Nothing but a number should be written: the count of lines below that contain "dropdown".

Records provided:
* * *

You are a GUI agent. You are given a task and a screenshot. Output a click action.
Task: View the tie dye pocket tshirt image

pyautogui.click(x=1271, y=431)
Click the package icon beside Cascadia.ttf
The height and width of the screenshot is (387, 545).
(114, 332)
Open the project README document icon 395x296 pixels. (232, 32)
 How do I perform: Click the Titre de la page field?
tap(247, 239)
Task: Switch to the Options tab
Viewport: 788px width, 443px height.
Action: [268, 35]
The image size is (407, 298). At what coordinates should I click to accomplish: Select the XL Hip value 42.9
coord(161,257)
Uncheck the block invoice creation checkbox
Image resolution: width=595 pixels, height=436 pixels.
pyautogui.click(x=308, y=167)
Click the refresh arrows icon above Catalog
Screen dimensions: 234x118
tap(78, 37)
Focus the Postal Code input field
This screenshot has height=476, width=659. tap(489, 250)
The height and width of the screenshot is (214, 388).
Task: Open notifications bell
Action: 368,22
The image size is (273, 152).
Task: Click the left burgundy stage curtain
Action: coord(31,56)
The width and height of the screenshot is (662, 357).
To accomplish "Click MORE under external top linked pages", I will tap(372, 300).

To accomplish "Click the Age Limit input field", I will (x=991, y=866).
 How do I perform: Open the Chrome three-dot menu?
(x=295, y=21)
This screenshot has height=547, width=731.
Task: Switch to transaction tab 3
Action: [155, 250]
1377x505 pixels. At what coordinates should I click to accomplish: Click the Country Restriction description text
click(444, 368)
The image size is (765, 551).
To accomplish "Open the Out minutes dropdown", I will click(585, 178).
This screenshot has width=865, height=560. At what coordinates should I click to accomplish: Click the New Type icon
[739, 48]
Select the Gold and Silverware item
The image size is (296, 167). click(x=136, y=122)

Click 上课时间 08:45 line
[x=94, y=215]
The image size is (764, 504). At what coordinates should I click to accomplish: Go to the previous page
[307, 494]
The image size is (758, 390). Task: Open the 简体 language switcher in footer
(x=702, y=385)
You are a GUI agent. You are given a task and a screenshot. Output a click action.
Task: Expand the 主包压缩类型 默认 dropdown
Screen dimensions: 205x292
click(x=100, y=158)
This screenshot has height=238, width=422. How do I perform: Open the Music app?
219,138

* * *

Response area: 2